### Data
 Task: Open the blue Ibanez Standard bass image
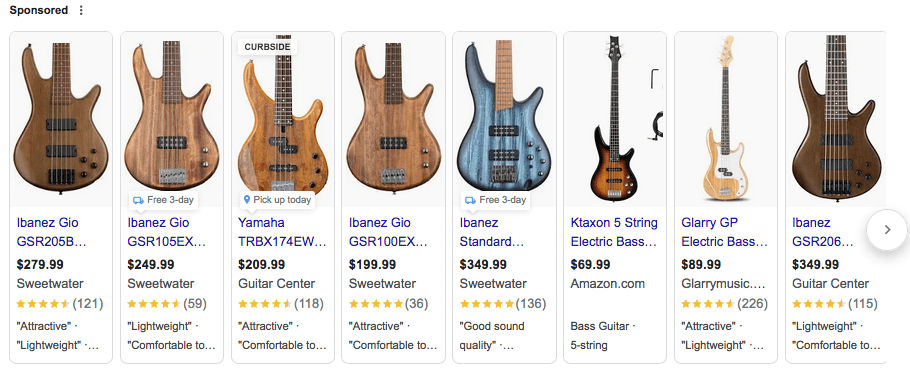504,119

---

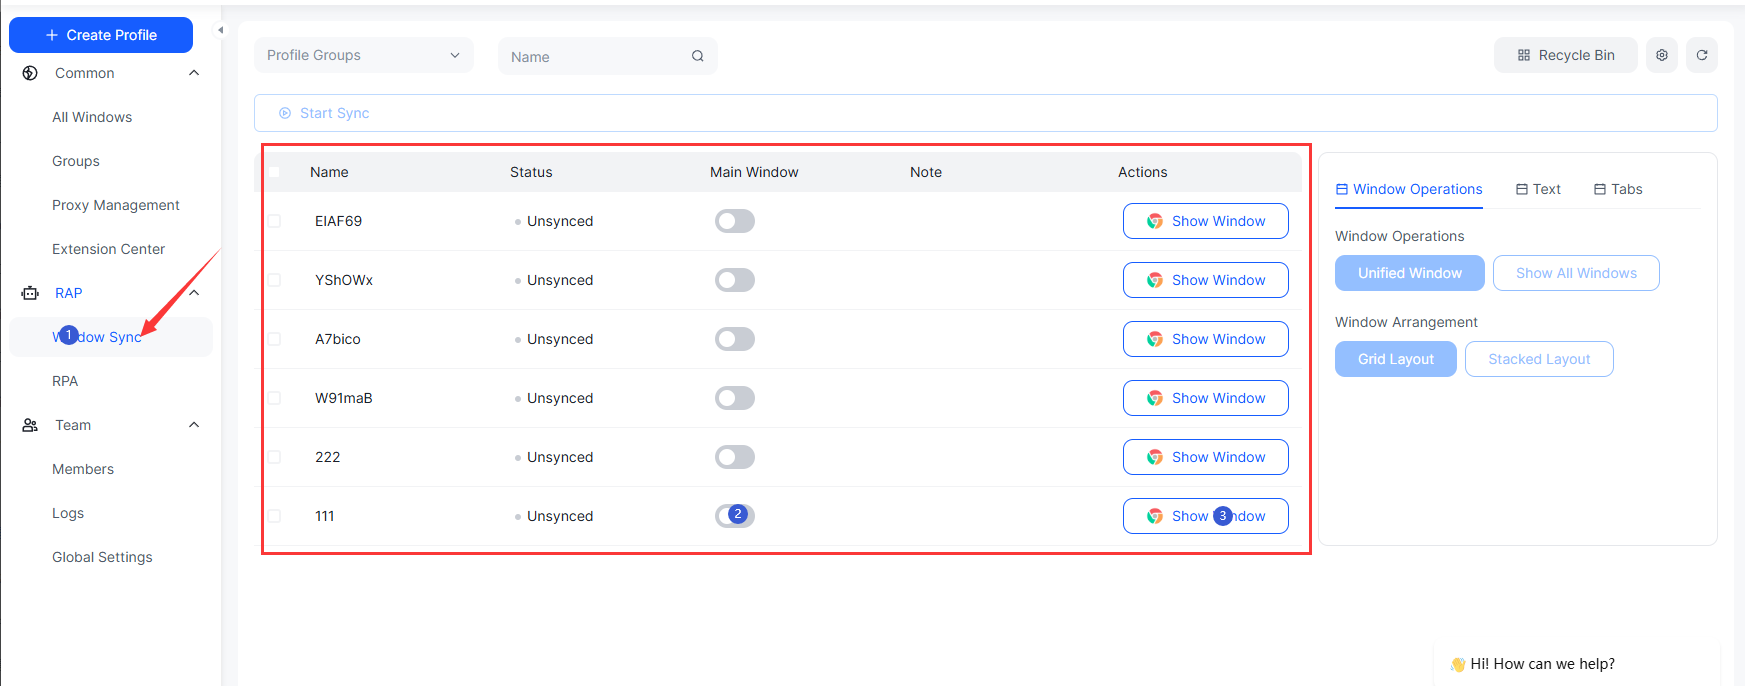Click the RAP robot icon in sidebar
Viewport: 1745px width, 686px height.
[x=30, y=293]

* * *

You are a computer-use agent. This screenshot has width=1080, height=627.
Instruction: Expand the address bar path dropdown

### What is being asked
The lines above, starting at the one with "You are a computer-use" and ending at the one with "Instruction: Expand the", are the only ones to return, exactly as written.

### Exercise answer
You are a computer-use agent. This screenshot has width=1080, height=627.
Instruction: Expand the address bar path dropdown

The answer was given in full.